Почему они спрашивают? Почему они так любят болтать в постели?

Они как-то по-другому понимают интим. Им нужно выговориться. Но почему теперь? Сколько раз мы, ловя подходящие моменты, пытаемся использовать их, мгновения, чтобы донести свое мужское послание до их умишек, не прибегая к сексу. Какой чудесный закат, дорогая. В ответ слышишь: тебе ведь надо еще скоблить стену. А завтра мы пойдем в хозяйственный за обоями.

Самое худшее — когда женщина мешает секс с делами. Синдром открытой дверцы холодильника.

Почему именно сейчас? Потому, что она решила, что сейчас самый подходящий момент. Совершенный момент. А по мне, так момент был самый неподходящий. Я пытался убедить себя в том, что словил оргазм.

«Ну и ка́к тебя изнасиловали?» — какая все-таки прекрасная вещь сигареты, что бы не писал Аллен Карр! Я с наслаждением попыхивал. — «Тебе интересно?» — «Нет, дело не в этом». Башка плыла, выпитое давало о себе знать. Интересно, каким надо быть уродом, чтобы запасть на Ленку? Да вот он, этот урод, — я. — «Это было почему-то больно, совсем не так, как в первый раз; это было мерзко. Четверо…» — «Трое», — поправил я. — «Они затащили меня в подвал…» — Оригинальное начало, смахивает на милицейскую сводку, либо на сеточные откровения, внимательно прочитанные модератором и давшему добро. Редактор, подумав, что это очередная желтуха, не в восторге, но больше ничего нет. А матерьяльчик-то какой-никакой нужен, нельзя ж резать курочку, несущую золотые яйца!

Вот дура. Дать себя затащить в подвал. Сучка не захочет — кобелек не вскочет. Как это можно позволить себя изнасиловать? Но я же позволяю, только морально. Дебил.

«Потом приходил следователь. Я не заявляла, но их как-то свинтили и они сами раскололись. Да ладно. Вот дальше-то было куда хуже. Херовей некуда. Танька пригласила меня в гости. Я поехала. Мент меня долго допрашивал, влез в душу, гад! Мол, как и что. Он сказал: чем больше вы молчите, тем больше говна остается на свободе. А говно должно быть в унитазе. У Таньки был мужик. Мы выпили.

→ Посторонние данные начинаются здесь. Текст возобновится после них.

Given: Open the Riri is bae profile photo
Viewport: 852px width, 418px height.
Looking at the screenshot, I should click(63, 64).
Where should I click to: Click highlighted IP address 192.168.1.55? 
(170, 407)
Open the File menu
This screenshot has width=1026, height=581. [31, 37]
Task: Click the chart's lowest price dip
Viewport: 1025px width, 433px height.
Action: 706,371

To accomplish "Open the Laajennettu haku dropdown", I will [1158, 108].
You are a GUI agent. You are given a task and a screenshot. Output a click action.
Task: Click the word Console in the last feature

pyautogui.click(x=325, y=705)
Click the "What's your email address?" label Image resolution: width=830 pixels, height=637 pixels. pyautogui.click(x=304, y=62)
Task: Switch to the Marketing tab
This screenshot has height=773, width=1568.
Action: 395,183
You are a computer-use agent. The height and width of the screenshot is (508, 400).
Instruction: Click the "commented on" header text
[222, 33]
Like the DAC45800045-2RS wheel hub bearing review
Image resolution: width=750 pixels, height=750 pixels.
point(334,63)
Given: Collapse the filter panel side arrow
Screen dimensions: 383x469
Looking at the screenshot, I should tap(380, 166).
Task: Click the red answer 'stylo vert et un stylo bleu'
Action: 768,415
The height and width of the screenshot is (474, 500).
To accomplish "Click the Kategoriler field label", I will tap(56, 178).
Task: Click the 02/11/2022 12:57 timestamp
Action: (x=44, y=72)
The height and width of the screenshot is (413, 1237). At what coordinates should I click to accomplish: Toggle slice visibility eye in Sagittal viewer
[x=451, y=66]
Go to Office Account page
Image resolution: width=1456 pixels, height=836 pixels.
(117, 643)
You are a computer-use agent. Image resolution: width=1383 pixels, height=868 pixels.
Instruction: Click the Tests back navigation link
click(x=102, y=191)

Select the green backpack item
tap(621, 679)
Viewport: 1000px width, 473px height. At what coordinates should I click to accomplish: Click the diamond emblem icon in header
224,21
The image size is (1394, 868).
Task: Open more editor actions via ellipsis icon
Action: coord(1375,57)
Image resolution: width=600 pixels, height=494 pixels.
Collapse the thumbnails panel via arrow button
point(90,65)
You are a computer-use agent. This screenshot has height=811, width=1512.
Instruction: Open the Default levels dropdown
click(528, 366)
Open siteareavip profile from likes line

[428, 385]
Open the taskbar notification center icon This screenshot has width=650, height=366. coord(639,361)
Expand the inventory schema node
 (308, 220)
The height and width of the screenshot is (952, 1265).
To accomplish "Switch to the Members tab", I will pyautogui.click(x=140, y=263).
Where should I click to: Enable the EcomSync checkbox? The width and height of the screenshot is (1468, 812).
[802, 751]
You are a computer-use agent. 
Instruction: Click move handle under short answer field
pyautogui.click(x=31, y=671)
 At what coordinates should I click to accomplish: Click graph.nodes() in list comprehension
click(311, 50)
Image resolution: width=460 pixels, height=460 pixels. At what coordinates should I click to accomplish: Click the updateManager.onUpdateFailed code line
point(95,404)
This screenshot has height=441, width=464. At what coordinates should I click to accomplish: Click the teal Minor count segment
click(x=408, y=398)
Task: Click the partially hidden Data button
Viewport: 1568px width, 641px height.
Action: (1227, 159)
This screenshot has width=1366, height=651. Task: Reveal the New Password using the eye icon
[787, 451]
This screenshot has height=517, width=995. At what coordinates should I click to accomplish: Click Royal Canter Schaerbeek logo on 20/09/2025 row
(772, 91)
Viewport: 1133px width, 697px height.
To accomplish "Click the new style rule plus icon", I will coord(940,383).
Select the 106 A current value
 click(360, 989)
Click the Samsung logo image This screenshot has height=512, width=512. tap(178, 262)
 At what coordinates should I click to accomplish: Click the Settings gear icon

Потом смотрели кино, какую-то ебань. Им захотелось трахаться. Вася желал втроем. Был суд. Но я на него не пошла. За что и получила втык от следователя. Я была против. Но Таня завелась. Мудак Дима захотел. Они выебли меня, Марк. Танька трахала меня рукой».

Сразу возникло два вопроса: может быть, тебе это было и по кайфу, подруга? Второй: Татьяна, это же мня… мясо. Ее бы… Поговорить с ней…



Да, Таня умудриловалась ее изнасиловать. Подробности я узнал позже. Слишком поздно, чтобы махать кулаками и доказывать правоту. Даже свою. Т. поимела Курго кулаком. А почему ты не ушла, поинтересовался я. Тебя ведь никто не удерживал. Гадко это было, гадостно, вопила Ленка, припоминая детали. Было так противно, мерзко, ныла Курго, и еще этот Танин кулак в манде (а ведь потекла сучка, потекла). Но стояла очень морозная погода! Куда же я пойду в такой холод? Еще с восьмого этажа спускаться. Я решила остаться. Таня, мало что продвигала кулак, сворачивала его круче, представляешь себе? Он становился тверже и тверже и мне делалось все больней и больней. А этот мудак наблюдал и дрочил. Потом он трахал меня в жопу, но я терпела (да почему ты не свалила? — заорал я, но Курго причитала о том, как было холодно на улице). Вот дура. А не дураки ли мы, покогитовал я, парящиеся на так называемой работе, живущие с так называемыми женщинами и ведущие так называемую жизнь. Говно ведь. Так что действия Курго, точнее, ее бездействие не было лишено некоторого смысла.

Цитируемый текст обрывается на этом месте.